诚然,有关医师权益保障的制度并不限于上述规范的范围。从这个意义上讲,“保障措施”的专章规定与《医师法》其他保障性的条款,共同构建出保障医师依法履行法定义务的制度体系,其中既有对医师执业的具体保障,也有对不同类别、地域医师的“差异性”保障,更有对医师执业外部环境的综合治理。总之,这些保障制度实质上发挥着强化医师权利的制度功效,体现出了鲜明的“寓规范管理于保障服务之中”的人性化立法理念。
综上所述,《医师法》作为一部医师权益保护法,塑造出系统化的权利—义务—责任“法律链条”,以及权利与保障相辅相成的制度架构。通过综合性的政府保障制度,将有助于维护并强化医师的合法权益,逐渐改善医师执业环境,促进医师群体释放更多的“公益性”服务,这无疑将为促进我国医疗服务回归公益性产生积极而深远的影响。

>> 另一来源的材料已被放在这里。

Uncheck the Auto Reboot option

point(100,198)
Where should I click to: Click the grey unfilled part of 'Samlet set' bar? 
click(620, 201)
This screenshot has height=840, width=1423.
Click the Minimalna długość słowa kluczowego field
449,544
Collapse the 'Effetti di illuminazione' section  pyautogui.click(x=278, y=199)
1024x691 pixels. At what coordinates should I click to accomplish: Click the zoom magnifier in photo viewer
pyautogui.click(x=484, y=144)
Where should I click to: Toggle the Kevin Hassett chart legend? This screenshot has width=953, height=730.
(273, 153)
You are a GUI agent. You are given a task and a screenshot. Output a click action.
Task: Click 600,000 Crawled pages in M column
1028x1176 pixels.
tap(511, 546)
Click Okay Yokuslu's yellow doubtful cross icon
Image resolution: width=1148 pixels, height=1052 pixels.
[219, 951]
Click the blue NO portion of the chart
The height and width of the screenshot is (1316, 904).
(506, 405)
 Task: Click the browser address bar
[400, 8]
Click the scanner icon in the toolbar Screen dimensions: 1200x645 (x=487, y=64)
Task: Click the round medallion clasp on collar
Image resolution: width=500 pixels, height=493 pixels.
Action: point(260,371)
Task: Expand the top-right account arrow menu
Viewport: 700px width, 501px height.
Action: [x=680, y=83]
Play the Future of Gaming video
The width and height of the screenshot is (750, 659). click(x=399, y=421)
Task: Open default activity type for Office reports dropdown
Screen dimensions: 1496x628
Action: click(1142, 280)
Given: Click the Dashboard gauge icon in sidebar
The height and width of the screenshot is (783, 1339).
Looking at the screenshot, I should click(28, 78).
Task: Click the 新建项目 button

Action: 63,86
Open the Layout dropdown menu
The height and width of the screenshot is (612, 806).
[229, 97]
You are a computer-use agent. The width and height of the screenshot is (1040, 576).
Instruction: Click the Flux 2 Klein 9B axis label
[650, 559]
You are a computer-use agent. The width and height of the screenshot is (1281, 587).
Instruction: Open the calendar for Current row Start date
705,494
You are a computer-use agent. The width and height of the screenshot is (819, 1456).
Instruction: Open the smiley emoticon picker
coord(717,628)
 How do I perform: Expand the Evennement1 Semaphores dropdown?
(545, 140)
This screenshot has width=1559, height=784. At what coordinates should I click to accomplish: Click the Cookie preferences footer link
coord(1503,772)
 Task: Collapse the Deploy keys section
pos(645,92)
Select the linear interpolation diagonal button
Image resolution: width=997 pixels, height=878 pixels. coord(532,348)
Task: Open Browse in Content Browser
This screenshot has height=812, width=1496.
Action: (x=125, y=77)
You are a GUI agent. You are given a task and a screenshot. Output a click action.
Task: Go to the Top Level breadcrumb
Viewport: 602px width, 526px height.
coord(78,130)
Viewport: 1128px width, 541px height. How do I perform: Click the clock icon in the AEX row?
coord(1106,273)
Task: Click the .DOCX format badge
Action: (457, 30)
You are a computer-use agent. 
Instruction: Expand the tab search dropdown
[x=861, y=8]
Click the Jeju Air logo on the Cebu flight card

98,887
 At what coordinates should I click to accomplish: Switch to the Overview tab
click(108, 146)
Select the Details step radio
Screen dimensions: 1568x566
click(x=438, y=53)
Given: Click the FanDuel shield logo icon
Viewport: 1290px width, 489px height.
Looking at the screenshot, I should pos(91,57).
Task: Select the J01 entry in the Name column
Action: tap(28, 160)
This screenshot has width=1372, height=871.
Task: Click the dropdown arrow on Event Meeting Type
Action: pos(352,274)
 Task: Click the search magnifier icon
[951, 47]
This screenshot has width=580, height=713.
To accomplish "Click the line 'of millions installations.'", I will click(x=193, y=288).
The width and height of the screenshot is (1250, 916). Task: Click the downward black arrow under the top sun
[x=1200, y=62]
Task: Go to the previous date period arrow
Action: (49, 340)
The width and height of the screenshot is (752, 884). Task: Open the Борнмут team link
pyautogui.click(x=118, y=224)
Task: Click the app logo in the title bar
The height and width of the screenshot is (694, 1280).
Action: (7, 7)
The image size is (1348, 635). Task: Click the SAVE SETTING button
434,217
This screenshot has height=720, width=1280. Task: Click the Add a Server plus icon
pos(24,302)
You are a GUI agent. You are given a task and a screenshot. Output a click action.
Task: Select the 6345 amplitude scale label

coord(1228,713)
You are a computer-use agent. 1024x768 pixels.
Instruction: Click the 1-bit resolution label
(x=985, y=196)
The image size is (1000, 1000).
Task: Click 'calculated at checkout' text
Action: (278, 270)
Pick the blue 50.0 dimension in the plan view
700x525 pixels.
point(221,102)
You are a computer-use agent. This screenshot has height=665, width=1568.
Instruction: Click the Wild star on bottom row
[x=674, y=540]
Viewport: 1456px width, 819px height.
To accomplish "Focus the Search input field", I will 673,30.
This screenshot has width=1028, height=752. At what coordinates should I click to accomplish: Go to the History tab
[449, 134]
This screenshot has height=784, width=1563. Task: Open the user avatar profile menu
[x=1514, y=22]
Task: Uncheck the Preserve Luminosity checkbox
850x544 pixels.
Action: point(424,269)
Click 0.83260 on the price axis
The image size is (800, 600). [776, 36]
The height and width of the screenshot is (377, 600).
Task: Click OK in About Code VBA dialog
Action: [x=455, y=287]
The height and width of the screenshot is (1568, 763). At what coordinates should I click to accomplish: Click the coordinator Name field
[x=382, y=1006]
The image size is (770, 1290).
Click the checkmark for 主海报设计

《医师法》作为一部医师权益保护法,塑造出系统化的权利—义务—责任“法律链条”,以及权利与保障相辅相成的制度架构。通过综合性的政府保障制度,将有助于维护并强化医师的合法权益,逐渐改善医师执业环境,促进医师群体释放更多的“公益性”服务,这无疑将为促进我国医疗服务回归公益性产生积极而深远的影响。